▸ **Problem requirements**
Would you transcribe exactly the lines from the one containing "1568x471 pixels." to the last line of the data below, both ends included, but none of the pictures?

[[ Data extracts, beginning ]]

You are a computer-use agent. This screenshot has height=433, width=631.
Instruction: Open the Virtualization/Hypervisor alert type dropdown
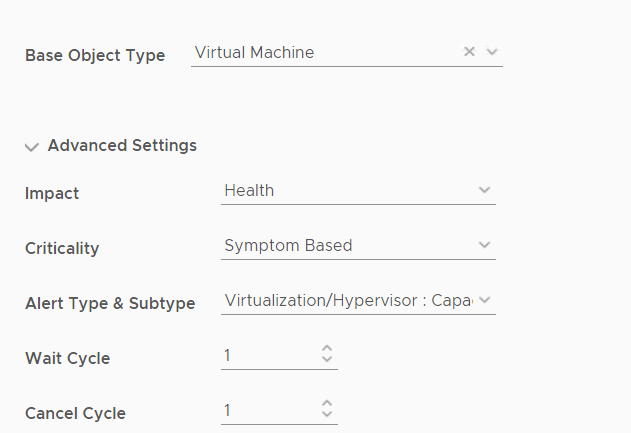345,300
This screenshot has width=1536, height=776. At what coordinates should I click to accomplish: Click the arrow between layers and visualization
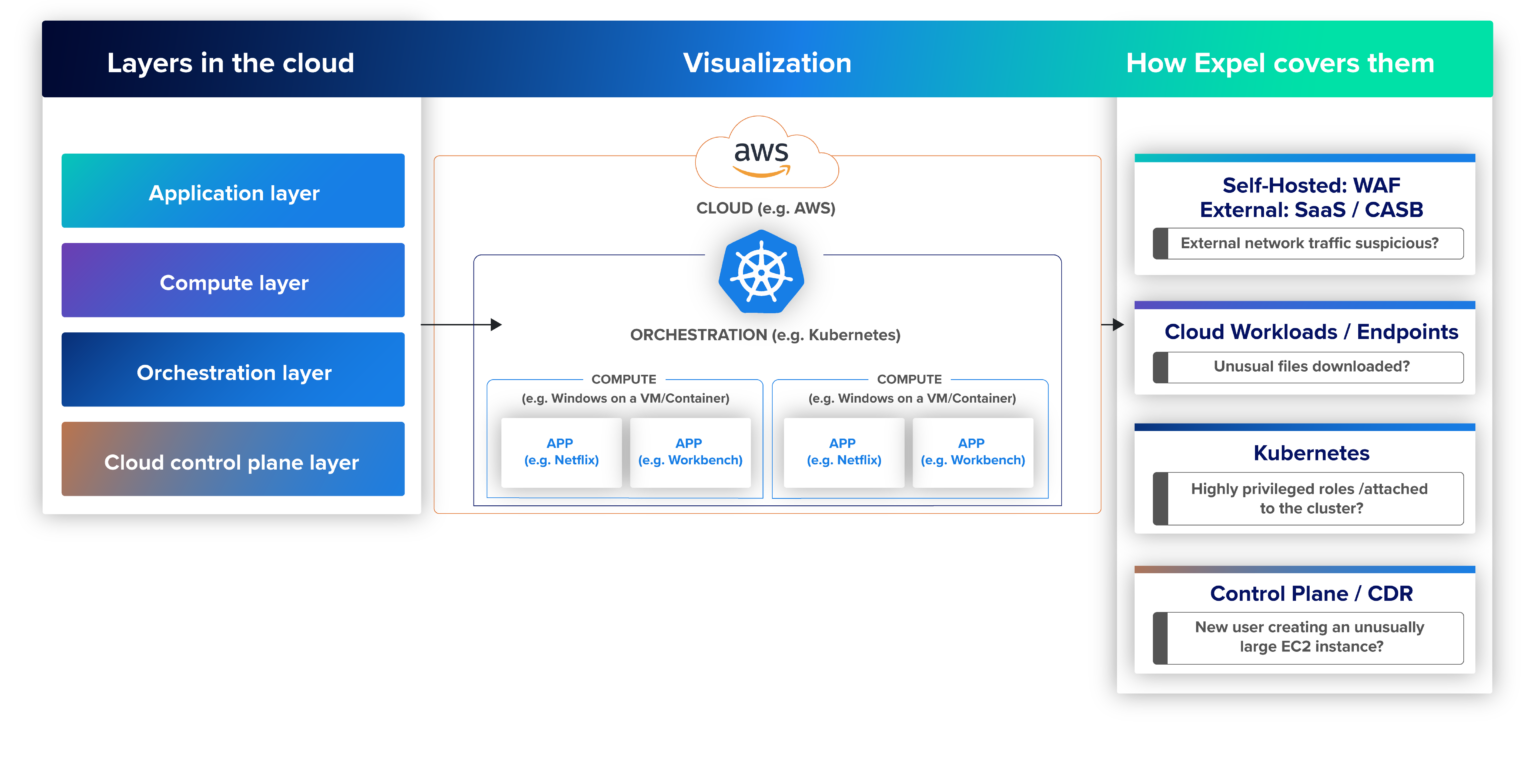[462, 324]
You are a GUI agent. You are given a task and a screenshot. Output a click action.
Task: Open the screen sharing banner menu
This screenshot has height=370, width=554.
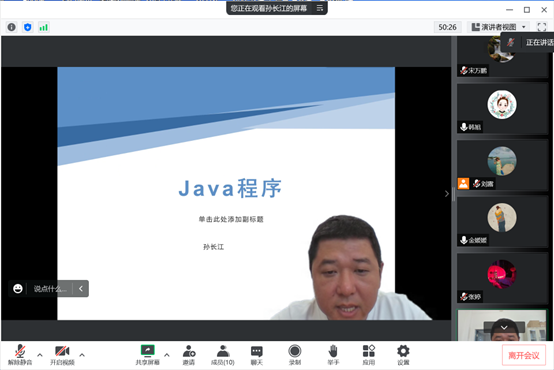320,8
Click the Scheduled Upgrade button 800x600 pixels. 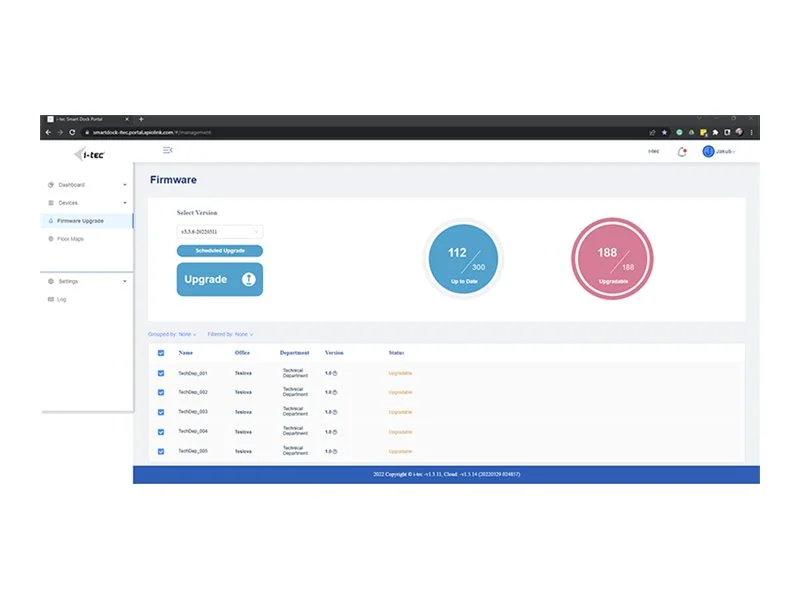click(219, 251)
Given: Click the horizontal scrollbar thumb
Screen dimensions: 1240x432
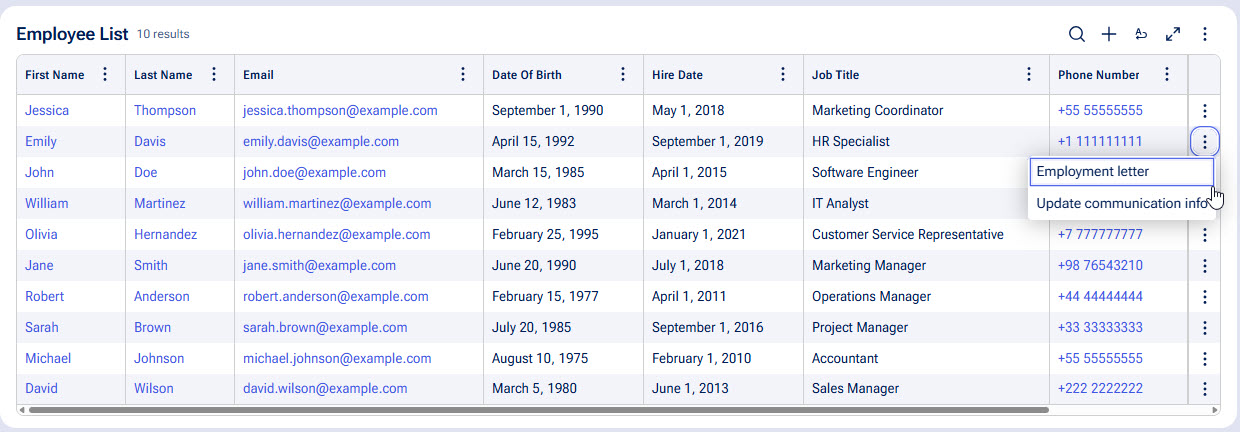Looking at the screenshot, I should click(x=538, y=410).
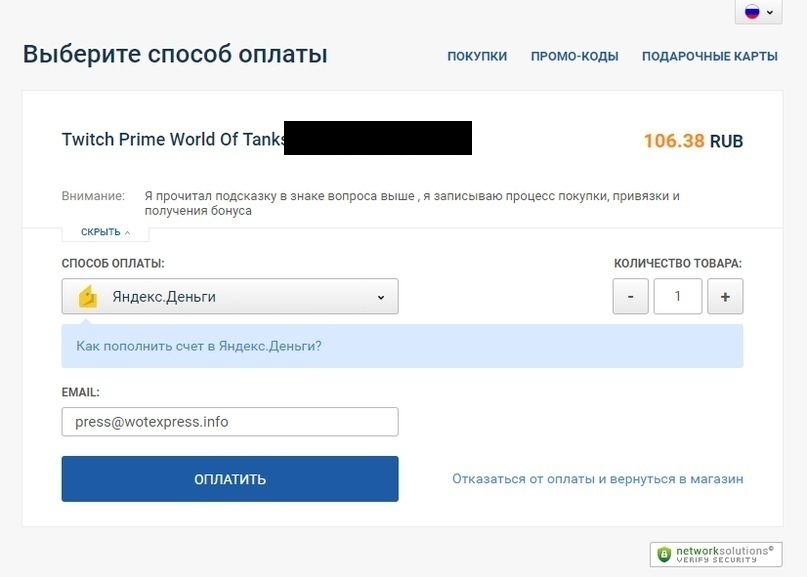Click the Twitch Prime World Of Tanks title
This screenshot has width=807, height=577.
(172, 140)
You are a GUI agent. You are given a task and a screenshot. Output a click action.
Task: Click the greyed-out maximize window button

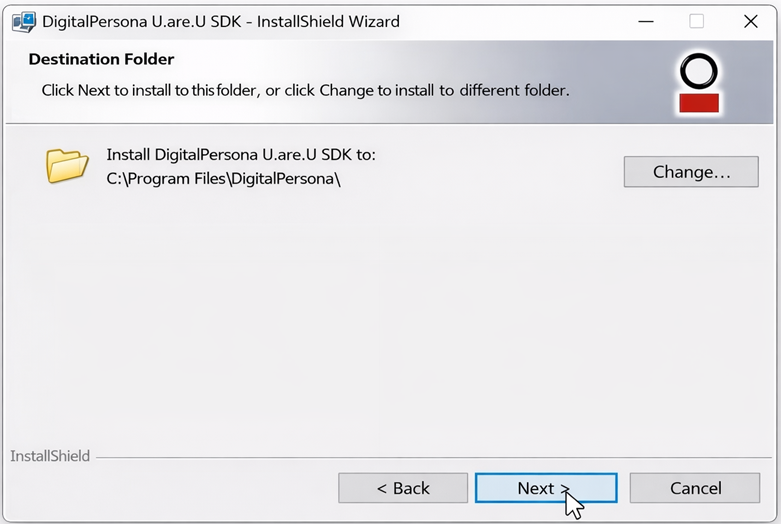[696, 21]
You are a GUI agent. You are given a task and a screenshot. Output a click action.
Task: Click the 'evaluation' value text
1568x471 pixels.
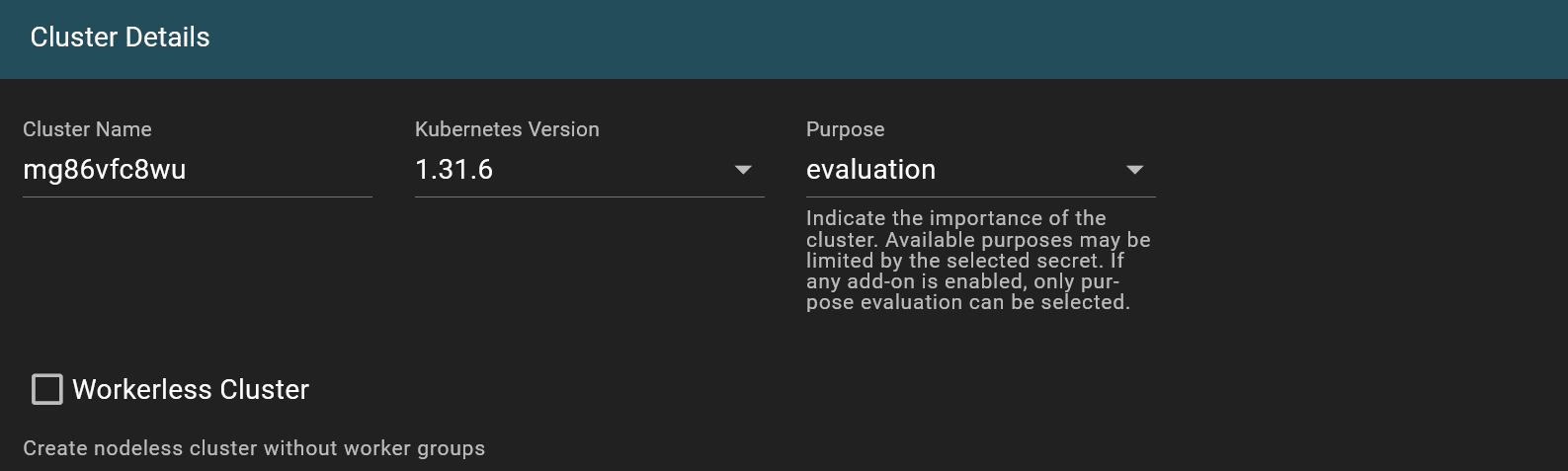coord(870,170)
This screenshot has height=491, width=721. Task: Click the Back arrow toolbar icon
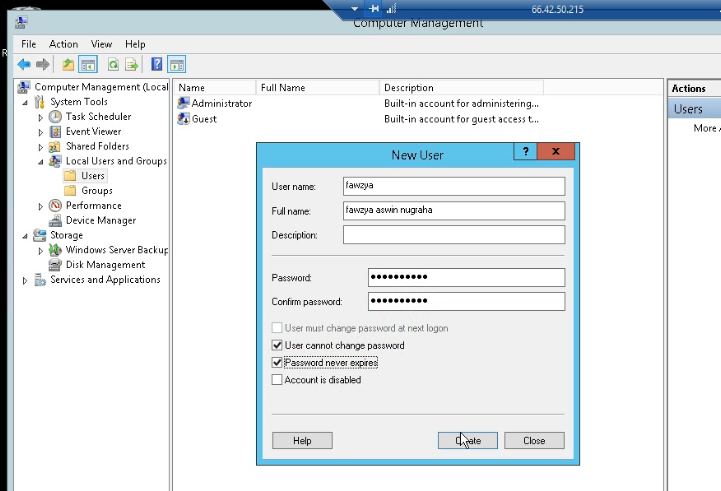[x=24, y=65]
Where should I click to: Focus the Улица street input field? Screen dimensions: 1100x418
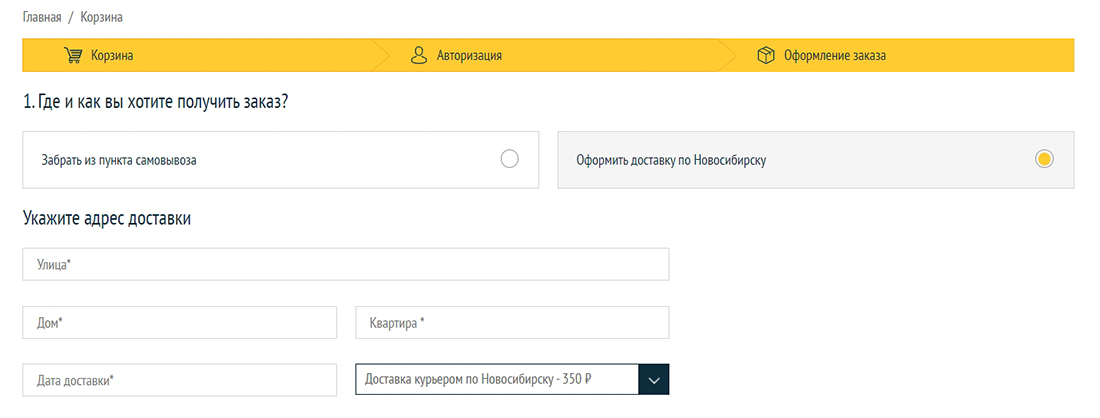345,264
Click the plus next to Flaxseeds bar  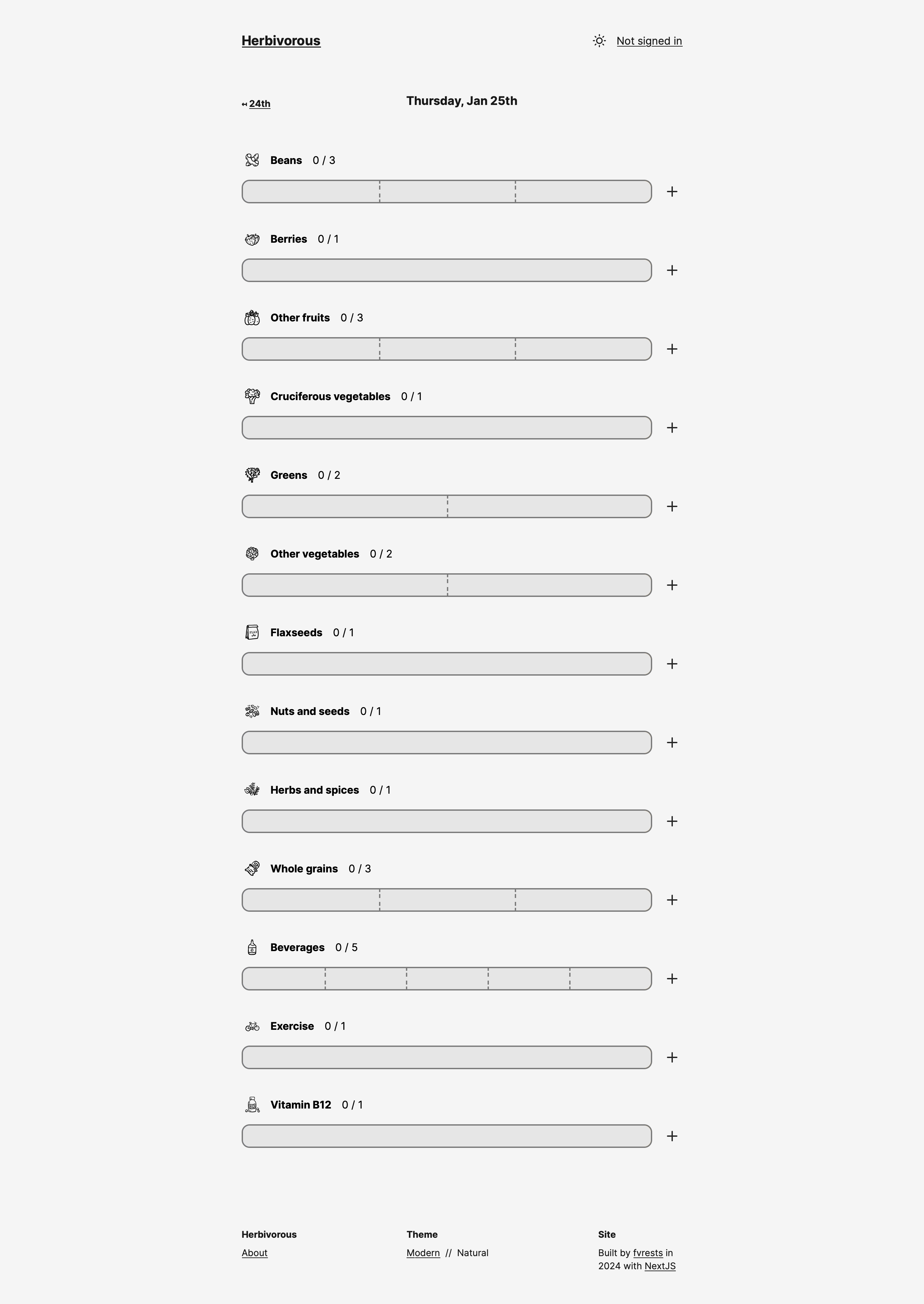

[[ Data extracts, end ]]

▸ **Task output**
1568x471 pixels.
coord(870,170)
This screenshot has height=491, width=721. Task: Click the Back arrow toolbar icon
[x=24, y=65]
Where should I click to: Focus the Улица street input field? Screen dimensions: 1100x418
345,264
Click the plus next to Flaxseeds bar  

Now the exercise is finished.